Blackberry outage

Mario Luis

So as most know, RIM had a huge break yesterday with their UK serevr going down and rendering most of the EMEA without service and bubbling in tears ;P Besides programming I also handle some servers, especially our sql and web servers. I'm wondering if fellow cp'ians are similar and what did they think about yesterdays outage? I would have thought that there would be redundancy both within the data center and if neccesary redundancy accross multiple data centers with fail over. That the service was down for so many hours was a huge failure on their part.

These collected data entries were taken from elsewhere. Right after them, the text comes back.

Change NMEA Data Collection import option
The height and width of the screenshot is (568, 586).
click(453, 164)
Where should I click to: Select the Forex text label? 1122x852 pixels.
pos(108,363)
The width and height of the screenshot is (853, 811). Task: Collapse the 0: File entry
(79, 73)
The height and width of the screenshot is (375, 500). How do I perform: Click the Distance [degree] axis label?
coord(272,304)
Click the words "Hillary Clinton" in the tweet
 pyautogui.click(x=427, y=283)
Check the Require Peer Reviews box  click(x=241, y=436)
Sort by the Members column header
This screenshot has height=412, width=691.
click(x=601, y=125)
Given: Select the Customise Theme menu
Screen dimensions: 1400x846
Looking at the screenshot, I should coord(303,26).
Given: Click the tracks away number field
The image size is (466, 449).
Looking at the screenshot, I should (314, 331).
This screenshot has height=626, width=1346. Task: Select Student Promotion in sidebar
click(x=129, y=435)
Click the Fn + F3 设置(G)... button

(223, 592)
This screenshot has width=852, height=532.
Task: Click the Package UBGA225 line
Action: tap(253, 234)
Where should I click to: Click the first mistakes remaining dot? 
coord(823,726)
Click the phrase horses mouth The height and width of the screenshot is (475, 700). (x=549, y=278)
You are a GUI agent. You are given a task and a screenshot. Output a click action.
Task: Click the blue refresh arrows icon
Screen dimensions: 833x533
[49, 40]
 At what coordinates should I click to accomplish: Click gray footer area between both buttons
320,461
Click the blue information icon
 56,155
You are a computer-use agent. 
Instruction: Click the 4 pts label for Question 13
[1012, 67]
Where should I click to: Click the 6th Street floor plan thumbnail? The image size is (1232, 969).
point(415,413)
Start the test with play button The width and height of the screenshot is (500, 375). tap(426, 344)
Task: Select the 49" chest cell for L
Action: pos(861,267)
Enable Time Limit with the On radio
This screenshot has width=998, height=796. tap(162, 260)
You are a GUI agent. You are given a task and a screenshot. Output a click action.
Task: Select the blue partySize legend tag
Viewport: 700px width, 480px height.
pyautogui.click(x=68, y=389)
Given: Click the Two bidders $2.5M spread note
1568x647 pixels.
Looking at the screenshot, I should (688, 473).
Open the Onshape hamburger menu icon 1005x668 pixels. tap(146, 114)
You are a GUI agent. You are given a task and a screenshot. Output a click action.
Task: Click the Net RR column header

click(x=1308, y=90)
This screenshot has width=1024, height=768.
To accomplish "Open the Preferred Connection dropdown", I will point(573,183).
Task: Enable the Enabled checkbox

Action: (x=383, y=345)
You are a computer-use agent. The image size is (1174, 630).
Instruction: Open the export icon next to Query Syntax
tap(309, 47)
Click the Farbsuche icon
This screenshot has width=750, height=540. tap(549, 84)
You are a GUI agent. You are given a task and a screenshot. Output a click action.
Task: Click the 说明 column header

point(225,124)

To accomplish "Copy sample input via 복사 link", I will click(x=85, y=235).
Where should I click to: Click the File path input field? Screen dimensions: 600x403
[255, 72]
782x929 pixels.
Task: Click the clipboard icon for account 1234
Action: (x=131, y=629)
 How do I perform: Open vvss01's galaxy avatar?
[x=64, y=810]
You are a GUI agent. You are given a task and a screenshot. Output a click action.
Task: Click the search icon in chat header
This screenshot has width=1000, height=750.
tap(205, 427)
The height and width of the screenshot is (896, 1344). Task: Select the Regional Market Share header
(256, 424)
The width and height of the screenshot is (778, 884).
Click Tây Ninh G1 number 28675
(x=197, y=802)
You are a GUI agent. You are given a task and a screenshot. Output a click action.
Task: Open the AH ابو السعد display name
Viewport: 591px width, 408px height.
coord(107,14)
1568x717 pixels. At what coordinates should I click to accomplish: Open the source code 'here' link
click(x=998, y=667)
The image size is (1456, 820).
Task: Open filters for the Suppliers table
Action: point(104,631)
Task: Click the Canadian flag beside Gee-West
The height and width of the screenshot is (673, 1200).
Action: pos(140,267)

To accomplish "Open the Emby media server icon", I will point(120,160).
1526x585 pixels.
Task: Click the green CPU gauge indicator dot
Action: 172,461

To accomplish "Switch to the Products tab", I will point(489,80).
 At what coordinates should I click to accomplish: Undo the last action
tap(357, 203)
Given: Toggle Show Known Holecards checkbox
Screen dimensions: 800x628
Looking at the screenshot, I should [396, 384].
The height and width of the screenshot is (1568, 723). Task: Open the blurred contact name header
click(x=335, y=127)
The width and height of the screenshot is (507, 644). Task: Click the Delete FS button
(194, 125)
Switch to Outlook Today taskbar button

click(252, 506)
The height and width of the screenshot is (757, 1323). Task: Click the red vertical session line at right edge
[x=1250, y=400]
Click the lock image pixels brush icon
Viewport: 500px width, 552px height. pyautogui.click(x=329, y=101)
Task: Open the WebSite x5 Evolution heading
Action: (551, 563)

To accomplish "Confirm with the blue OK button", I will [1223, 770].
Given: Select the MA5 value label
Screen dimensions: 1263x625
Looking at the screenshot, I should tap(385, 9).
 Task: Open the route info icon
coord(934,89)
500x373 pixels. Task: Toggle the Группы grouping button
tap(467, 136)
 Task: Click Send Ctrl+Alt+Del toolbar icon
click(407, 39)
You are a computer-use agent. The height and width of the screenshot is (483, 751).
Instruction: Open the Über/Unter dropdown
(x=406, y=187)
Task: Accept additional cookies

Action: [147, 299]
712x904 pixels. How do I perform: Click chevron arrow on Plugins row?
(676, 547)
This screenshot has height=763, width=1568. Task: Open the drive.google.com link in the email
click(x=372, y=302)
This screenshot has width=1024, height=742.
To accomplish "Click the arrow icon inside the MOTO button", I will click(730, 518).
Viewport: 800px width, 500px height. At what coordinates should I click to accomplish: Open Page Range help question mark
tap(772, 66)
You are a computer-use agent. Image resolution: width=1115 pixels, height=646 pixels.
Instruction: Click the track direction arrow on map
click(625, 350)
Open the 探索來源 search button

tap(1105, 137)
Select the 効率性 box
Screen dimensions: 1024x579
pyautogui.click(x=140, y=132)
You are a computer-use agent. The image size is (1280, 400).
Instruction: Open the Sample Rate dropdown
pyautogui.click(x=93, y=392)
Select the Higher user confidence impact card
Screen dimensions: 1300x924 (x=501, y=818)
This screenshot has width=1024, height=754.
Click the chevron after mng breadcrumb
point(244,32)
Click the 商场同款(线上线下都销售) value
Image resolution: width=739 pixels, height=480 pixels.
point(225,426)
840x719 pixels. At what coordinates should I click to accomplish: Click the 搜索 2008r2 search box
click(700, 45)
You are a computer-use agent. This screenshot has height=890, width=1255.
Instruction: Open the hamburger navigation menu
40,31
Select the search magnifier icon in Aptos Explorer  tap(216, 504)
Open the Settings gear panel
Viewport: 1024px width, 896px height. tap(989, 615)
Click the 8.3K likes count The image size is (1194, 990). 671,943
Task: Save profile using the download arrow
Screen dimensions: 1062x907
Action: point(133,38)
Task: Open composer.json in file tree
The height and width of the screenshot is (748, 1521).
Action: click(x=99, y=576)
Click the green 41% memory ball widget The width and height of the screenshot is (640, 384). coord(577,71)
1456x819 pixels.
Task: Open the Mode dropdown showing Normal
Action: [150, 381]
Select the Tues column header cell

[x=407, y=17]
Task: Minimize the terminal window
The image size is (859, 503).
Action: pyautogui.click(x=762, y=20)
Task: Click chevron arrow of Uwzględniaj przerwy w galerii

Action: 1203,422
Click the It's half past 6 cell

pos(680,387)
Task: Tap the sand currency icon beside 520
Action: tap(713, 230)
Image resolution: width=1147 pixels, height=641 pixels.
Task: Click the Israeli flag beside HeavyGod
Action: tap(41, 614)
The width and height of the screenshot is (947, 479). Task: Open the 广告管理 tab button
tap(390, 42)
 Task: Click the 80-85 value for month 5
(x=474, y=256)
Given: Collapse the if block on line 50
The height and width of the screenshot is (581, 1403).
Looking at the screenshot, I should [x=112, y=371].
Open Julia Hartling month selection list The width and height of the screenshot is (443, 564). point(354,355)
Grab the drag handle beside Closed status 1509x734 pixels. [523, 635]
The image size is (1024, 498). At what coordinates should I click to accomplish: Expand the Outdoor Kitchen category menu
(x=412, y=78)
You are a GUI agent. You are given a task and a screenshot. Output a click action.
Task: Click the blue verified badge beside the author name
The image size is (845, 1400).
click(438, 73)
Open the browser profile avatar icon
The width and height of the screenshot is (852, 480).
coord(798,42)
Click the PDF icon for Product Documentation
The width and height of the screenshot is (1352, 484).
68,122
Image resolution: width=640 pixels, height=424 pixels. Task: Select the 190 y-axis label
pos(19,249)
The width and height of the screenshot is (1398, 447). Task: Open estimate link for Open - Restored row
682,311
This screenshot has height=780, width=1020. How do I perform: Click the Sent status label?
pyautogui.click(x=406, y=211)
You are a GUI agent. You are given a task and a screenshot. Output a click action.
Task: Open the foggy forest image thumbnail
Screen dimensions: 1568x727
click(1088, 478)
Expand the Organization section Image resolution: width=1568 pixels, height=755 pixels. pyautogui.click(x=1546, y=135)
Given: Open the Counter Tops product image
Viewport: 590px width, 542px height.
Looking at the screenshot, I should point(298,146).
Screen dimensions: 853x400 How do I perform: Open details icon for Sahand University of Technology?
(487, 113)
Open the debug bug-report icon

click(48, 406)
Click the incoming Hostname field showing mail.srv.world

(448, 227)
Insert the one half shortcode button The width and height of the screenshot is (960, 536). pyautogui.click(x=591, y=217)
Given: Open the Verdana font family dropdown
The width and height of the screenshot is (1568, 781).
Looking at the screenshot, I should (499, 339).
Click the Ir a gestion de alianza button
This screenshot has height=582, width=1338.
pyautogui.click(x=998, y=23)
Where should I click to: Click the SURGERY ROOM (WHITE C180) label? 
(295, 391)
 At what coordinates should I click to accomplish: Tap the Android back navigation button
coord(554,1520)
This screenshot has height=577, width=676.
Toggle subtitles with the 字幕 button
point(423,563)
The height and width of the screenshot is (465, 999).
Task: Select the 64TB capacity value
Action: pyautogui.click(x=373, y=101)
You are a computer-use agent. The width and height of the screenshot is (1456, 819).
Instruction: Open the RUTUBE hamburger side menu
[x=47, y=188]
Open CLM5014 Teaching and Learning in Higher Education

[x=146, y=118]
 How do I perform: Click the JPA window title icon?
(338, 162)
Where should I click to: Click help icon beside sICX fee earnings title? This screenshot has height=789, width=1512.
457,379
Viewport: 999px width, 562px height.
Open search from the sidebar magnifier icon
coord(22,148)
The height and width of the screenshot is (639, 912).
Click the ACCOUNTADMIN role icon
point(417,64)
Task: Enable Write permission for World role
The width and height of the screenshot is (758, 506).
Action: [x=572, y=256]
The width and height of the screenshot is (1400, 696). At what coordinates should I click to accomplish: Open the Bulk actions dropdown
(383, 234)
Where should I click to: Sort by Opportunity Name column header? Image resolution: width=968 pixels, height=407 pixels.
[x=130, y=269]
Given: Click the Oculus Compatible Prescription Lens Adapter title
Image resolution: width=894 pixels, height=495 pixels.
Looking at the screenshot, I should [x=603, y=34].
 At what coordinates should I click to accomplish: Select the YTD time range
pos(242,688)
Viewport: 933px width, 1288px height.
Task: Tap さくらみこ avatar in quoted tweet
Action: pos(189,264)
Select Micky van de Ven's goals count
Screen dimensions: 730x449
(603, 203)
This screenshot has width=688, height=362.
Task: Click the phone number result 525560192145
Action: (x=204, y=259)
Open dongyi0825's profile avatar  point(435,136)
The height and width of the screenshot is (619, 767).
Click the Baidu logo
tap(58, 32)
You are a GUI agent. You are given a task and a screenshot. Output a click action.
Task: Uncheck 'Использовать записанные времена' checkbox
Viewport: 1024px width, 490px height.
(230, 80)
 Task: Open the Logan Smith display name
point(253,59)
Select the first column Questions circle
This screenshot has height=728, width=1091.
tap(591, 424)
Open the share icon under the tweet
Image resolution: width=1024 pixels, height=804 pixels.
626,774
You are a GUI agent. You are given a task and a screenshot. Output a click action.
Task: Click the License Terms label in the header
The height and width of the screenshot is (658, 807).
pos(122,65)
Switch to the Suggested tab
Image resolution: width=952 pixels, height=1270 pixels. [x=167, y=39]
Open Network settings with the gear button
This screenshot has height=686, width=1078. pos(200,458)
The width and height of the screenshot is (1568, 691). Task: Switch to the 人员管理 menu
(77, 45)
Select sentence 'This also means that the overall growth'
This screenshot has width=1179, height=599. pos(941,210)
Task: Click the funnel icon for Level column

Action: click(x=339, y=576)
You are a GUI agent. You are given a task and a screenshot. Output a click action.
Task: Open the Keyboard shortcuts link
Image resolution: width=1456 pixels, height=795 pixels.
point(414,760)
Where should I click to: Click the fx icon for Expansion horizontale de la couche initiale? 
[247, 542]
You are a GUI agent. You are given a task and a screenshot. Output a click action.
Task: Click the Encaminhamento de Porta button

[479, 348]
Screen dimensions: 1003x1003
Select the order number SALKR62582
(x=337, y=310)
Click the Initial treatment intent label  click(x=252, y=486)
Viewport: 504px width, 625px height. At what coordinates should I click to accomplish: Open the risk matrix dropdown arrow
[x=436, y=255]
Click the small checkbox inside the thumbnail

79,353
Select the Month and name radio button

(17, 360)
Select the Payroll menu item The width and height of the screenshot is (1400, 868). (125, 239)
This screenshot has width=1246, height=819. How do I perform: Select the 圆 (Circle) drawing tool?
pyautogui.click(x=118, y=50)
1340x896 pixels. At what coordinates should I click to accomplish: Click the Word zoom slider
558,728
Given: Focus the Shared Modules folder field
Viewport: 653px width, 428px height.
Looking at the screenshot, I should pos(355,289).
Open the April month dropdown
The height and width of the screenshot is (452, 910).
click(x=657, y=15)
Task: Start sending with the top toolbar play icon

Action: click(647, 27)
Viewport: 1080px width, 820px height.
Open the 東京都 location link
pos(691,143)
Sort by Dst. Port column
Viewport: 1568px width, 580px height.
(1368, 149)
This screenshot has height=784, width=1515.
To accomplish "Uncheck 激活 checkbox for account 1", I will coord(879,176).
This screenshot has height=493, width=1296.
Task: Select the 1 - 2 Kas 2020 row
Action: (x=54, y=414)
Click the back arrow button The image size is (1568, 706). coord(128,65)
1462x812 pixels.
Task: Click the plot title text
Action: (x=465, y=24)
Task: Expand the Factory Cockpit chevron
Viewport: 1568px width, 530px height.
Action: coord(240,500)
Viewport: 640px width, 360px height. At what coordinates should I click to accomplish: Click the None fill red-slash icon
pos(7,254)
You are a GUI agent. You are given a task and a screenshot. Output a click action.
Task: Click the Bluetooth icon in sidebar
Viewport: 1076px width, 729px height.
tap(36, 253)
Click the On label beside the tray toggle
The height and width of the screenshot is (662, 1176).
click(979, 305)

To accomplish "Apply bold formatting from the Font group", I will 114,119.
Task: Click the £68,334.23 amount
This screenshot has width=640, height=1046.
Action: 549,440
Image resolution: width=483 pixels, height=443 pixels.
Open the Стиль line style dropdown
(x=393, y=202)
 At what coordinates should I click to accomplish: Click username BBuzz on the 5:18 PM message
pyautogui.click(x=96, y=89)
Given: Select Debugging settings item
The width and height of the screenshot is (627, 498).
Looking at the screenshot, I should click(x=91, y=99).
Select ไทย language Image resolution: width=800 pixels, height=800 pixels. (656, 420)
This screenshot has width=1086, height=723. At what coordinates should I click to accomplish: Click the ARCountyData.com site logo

Anyone have any thoughts, ideas or knowledge as to why it took so long for them to restore services or how to prevent similar from happening again or in a similar environment? I'm a happy blackberry user so this is in no way a RIM troll/burn/stab etc.

Nagy Vilmos

Mario Luis wrote:

I'm a happy blackberry user

So you like RIMming?

Panic, Chaos, Destruction. My work here is done. Drink. Get drunk. Fall over - P O'H OK, I will win to day or my name isn't Ethel Crudacre! - DD Ethel Crudacre I cannot live by bread alone. Bacon and ketchup are needed as well. - Trollslayer Have a bit more patience with newbies. Of course some of them act dumb - they're often *students*, for heaven's sake - Terry Pratchett

Mario Luis

Lol, if you mean sugar on a cocktail glass , yes :-D

Lost User

I think if you put anything in Slough it is going to have a massive breakdown before too long. The server no doubt went on a massive drinking binge and tried to fight a few people before slumping in a corner and crying the rest of the night away. (This only works if the initial report I saw yesterday blaming the problem on something in Slough is true, otherwise ignore). (If you have no idea what Slough is or what it is like, under no circumstances should you try to rectify that)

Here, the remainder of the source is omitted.